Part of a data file
========
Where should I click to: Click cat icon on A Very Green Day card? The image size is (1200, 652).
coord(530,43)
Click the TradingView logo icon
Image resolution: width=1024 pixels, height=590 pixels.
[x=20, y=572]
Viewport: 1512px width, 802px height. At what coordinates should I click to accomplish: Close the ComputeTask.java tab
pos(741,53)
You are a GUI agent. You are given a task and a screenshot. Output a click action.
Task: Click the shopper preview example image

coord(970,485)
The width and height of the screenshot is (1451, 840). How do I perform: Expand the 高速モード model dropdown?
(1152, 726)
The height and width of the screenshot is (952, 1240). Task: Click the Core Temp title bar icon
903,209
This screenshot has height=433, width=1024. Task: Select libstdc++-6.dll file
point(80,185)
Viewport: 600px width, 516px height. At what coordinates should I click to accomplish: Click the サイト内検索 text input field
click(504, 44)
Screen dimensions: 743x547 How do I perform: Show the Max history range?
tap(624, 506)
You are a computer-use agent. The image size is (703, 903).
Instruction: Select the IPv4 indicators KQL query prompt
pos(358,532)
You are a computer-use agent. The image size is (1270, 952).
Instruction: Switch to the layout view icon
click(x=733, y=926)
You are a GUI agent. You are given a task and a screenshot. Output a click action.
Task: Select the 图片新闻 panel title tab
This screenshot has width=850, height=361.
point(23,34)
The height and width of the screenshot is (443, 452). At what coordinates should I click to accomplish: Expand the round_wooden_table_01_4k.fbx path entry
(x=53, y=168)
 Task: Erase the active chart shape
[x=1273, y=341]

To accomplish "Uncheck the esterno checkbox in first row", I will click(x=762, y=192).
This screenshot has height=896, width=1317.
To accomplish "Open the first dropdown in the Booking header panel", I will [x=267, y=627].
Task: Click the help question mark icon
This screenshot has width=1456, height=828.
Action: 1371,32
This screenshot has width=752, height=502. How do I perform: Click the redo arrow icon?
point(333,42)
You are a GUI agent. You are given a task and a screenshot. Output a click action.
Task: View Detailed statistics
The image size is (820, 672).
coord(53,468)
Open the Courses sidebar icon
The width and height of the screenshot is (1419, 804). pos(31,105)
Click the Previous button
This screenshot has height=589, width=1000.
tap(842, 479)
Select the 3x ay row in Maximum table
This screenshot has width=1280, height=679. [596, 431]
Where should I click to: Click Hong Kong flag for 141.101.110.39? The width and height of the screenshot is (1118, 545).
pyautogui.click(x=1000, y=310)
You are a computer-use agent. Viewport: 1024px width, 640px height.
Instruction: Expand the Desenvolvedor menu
========
* _Job_
Please rewrite the rows above, changing every "GUI agent" to "interface agent" and keeping everything else the same.

* _Solved exercise_
Where should I click to: Click cat icon on A Very Green Day card? The image size is (1200, 652).
coord(530,43)
Click the TradingView logo icon
Image resolution: width=1024 pixels, height=590 pixels.
[x=20, y=572]
Viewport: 1512px width, 802px height. At what coordinates should I click to accomplish: Close the ComputeTask.java tab
pos(741,53)
You are a interface agent. You are given a task and a screenshot. Output a click action.
Task: Click the shopper preview example image

coord(970,485)
The width and height of the screenshot is (1451, 840). How do I perform: Expand the 高速モード model dropdown?
(1152, 726)
The height and width of the screenshot is (952, 1240). Task: Click the Core Temp title bar icon
903,209
This screenshot has height=433, width=1024. Task: Select libstdc++-6.dll file
point(80,185)
Viewport: 600px width, 516px height. At what coordinates should I click to accomplish: Click the サイト内検索 text input field
click(504, 44)
Screen dimensions: 743x547 How do I perform: Show the Max history range?
tap(624, 506)
You are a computer-use agent. The image size is (703, 903).
Instruction: Select the IPv4 indicators KQL query prompt
pos(358,532)
You are a computer-use agent. The image size is (1270, 952).
Instruction: Switch to the layout view icon
click(x=733, y=926)
You are a interface agent. You are given a task and a screenshot. Output a click action.
Task: Select the 图片新闻 panel title tab
This screenshot has width=850, height=361.
point(23,34)
The height and width of the screenshot is (443, 452). At what coordinates should I click to accomplish: Expand the round_wooden_table_01_4k.fbx path entry
(x=53, y=168)
 Task: Erase the active chart shape
[x=1273, y=341]

To accomplish "Uncheck the esterno checkbox in first row", I will click(x=762, y=192).
This screenshot has height=896, width=1317.
To accomplish "Open the first dropdown in the Booking header panel", I will [x=267, y=627].
Task: Click the help question mark icon
This screenshot has width=1456, height=828.
Action: 1371,32
This screenshot has width=752, height=502. How do I perform: Click the redo arrow icon?
point(333,42)
You are a interface agent. You are given a task and a screenshot. Output a click action.
Task: View Detailed statistics
The image size is (820, 672).
coord(53,468)
Open the Courses sidebar icon
The width and height of the screenshot is (1419, 804). pos(31,105)
Click the Previous button
This screenshot has height=589, width=1000.
tap(842, 479)
Select the 3x ay row in Maximum table
This screenshot has width=1280, height=679. [596, 431]
Where should I click to: Click Hong Kong flag for 141.101.110.39? The width and height of the screenshot is (1118, 545).
pyautogui.click(x=1000, y=310)
You are a computer-use agent. Viewport: 1024px width, 640px height.
Instruction: Expand the Desenvolvedor menu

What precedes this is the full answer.